Büyük jüriler, bir iddianame ya da resmi bir suç isnadı için yeterli kanıt olup olmadığına karar verir ve yargılamaları, suçlanmayan kişilerin itibarlarını korumak ve isteksiz tanıkları ifade vermeye teşvik etmek için gizlidir.
Tanıkların ifadelerini ve savcılar tarafından sunulan diğer kanıtları gösterebilen büyük jüri tutanakları, adli bir işlemle bağlantılı olarak açıklanması gerekmedikçe mahkemeler tarafından nadiren yayınlanır.

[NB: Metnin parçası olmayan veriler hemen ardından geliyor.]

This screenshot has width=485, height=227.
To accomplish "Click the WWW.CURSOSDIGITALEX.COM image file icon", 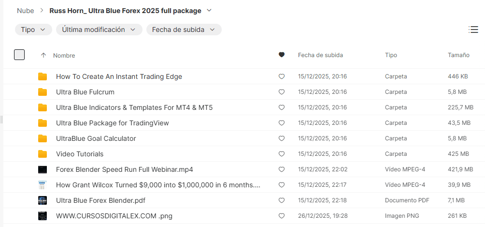I will click(x=43, y=216).
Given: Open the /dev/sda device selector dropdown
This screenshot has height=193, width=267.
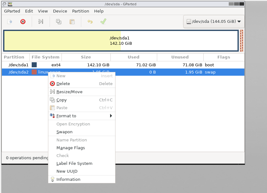Looking at the screenshot, I should click(213, 21).
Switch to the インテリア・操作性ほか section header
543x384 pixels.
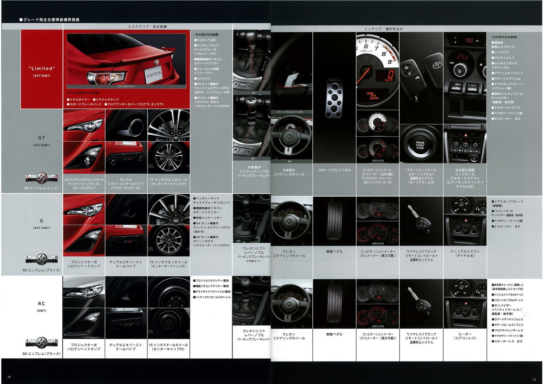[x=383, y=29]
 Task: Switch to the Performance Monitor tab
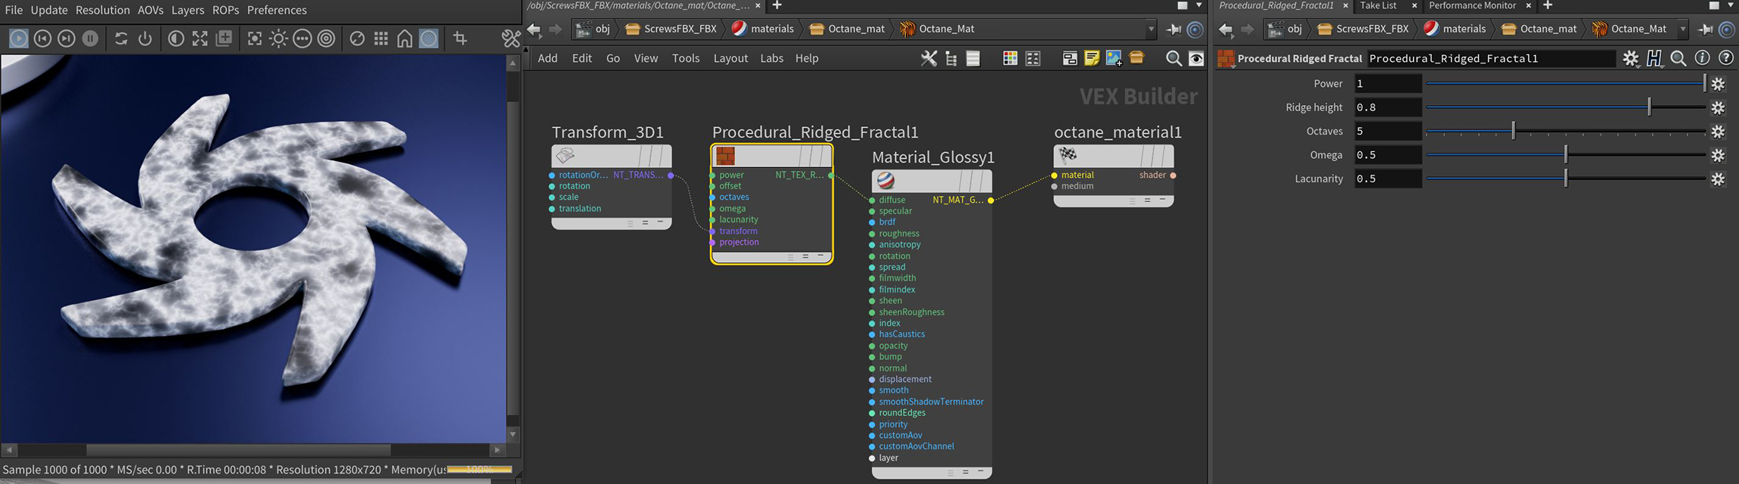click(x=1471, y=5)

Adalet Bakanlığı'nın onayı olsa bile, neyin yayınlanabileceğine ve tanıkların ve diğer hassas mağdur bilgilerinin nasıl korunacağına karar vermek haftalar ya da aylar sürebilecek yasal çekişmelere yol açabilir.

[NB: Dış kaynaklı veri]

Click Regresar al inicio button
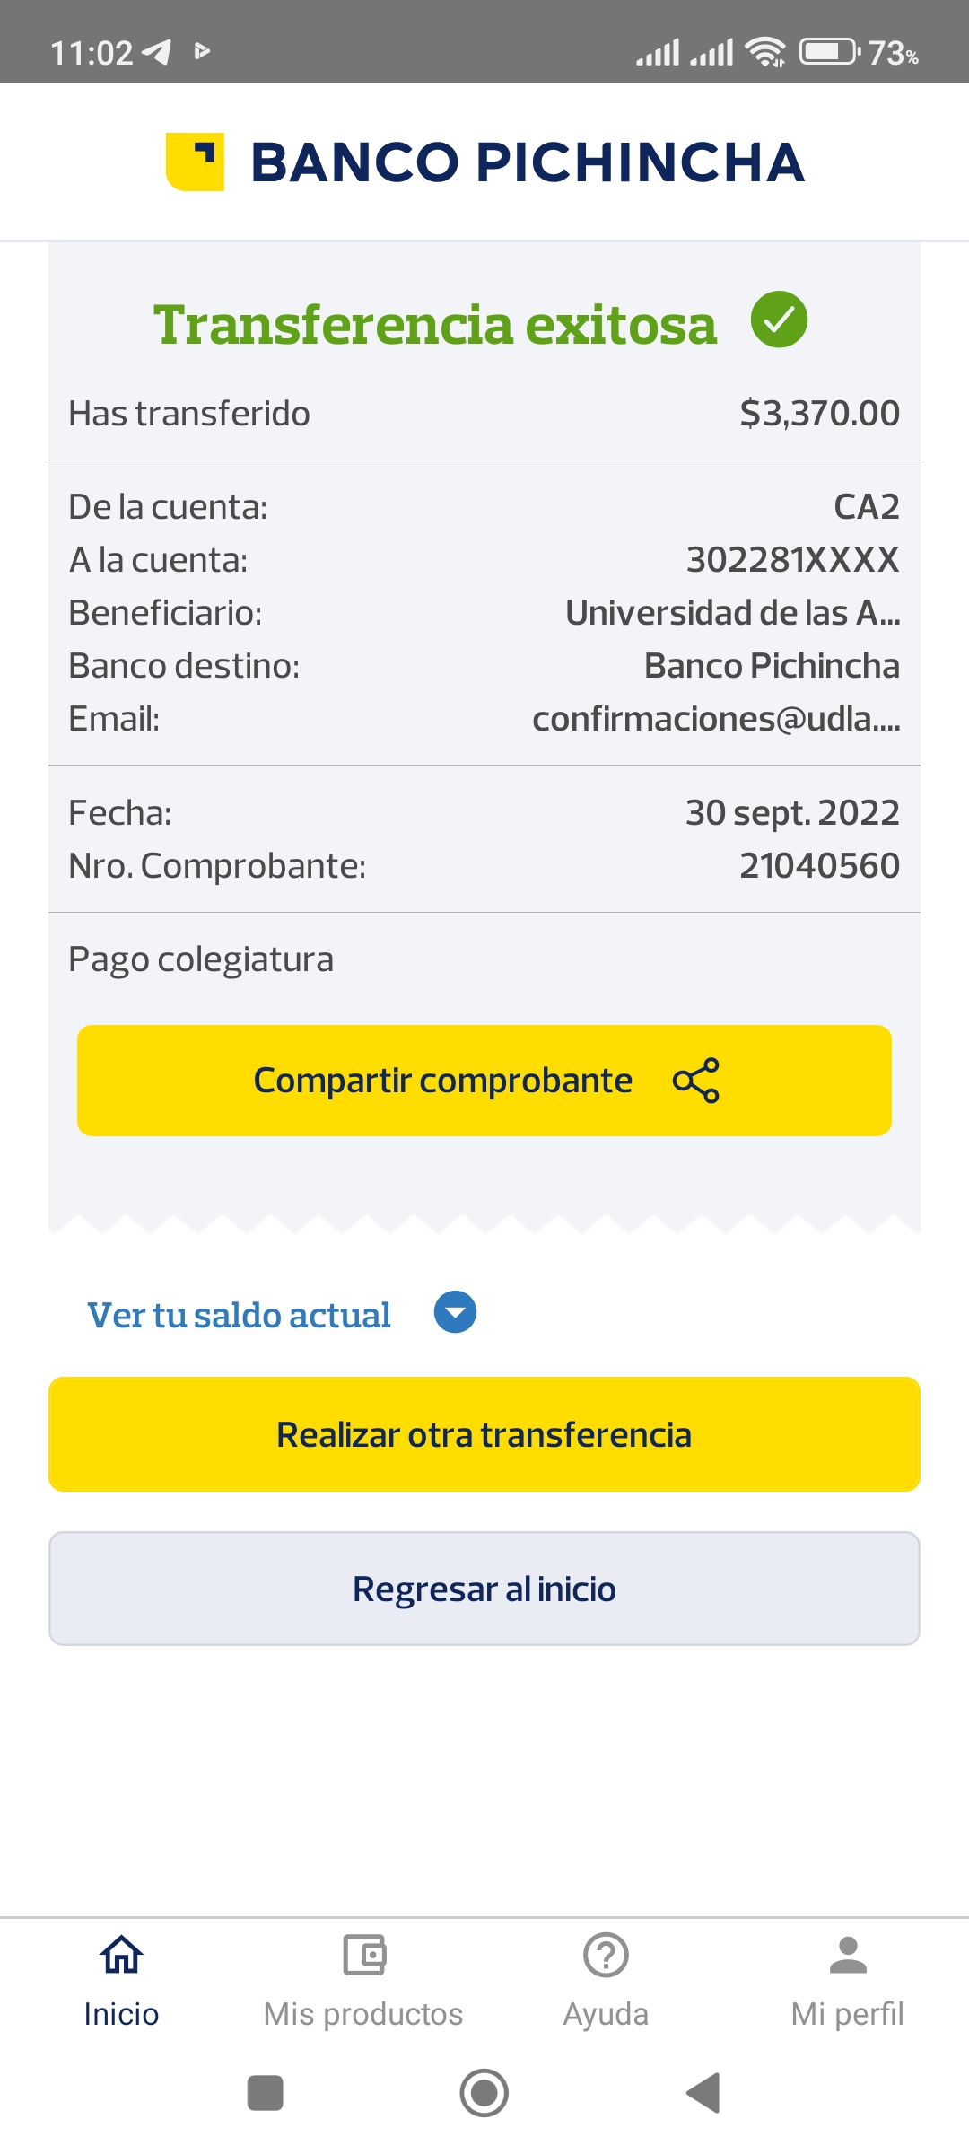 [x=485, y=1589]
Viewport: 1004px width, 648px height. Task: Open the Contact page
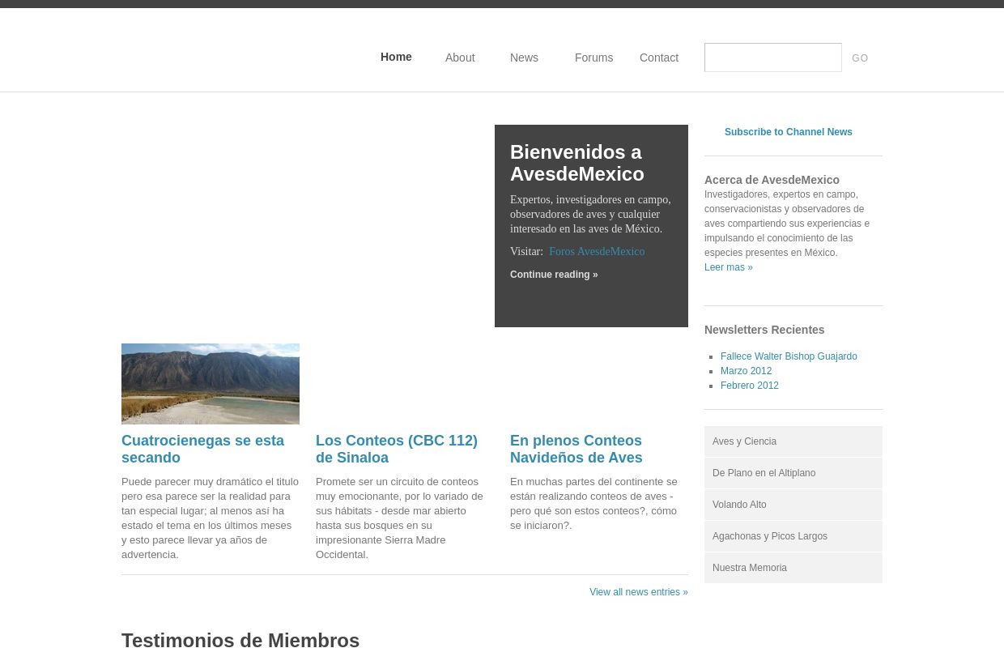click(658, 58)
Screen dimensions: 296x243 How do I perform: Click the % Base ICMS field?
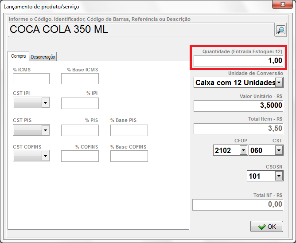[80, 79]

Transkriptlerin Epstein davasına kafayı takmış komplo teorisyenleri için dudak uçuklatan ifşaatlar sunması da pek olası değil. Epstein dosyalarıyla ilgili kargaşa hiçbir zaman büyük jüri tutanaklarıyla ilgili olmadı. Dosyalar, Trump yönetiminin şimdi yayınlamayacağını söylediği hükümetin elindeki binlerce başka belgeyle ilgiliydi.

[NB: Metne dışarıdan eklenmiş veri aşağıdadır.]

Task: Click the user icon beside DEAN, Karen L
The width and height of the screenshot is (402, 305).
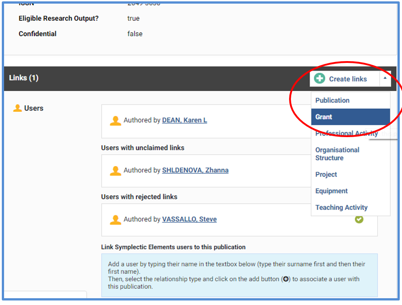Action: [116, 121]
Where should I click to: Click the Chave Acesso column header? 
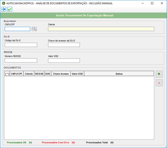(61, 74)
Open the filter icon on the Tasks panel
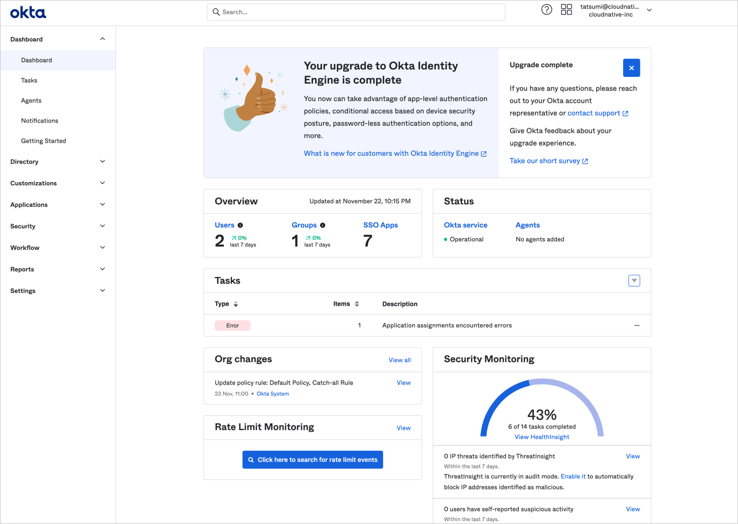The height and width of the screenshot is (524, 738). (x=634, y=280)
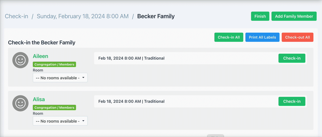This screenshot has height=137, width=322.
Task: Go to Check-in breadcrumb link
Action: click(16, 16)
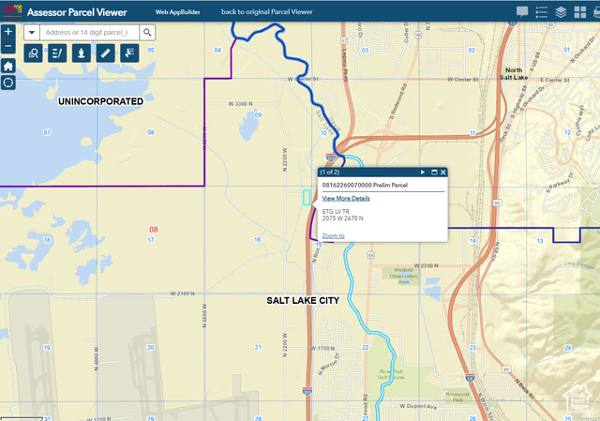Open View More Details link
The width and height of the screenshot is (600, 421).
click(x=346, y=199)
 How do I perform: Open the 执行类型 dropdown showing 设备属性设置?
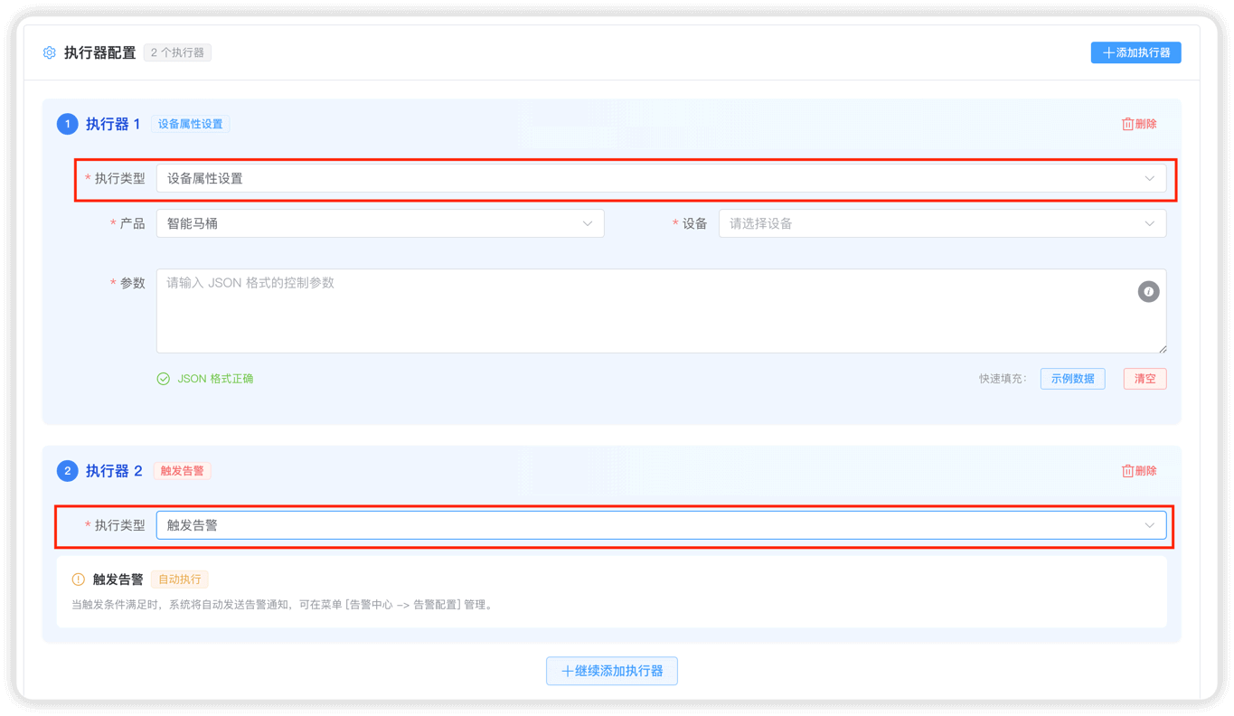pos(660,178)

Şubat ayında Epstein dosyalarının ilk kez yayınlanmamasının ardından Bondi, yetkililerin Federal Soruşturma Bürosu (FBI) tarafından daha önce saklanan "kamyon dolusu" delili incelediğini söyledi.
Kanıtların aylarca süren incelemesinin ardından Bondi daha sonra Adalet Bakanlığı'nın "daha fazla açıklama yapılmasının uygun ya da gerekli olmadığına" karar verdiğini açıkladı. O zamandan beri kararın arkasındaki gerekçeyi tam olarak açıklamadı ve konuyla ilgili soruları yanıtlamayı büyük ölçüde reddetti.
Adalet Bakanlığı'nın büyük jüri tutanaklarını talep etme kararı, yönetime daha fazla materyalin neden henüz yayınlanmadığını açıklamak için mahkemelere işaret etme nedeni veriyor, ancak ellerindeki diğer dosyaları yayınlamamak muhtemelen sadece daha fazla komployu körükleyecek ve Trump yönetimi üzerindeki baskıyı artıracaktır.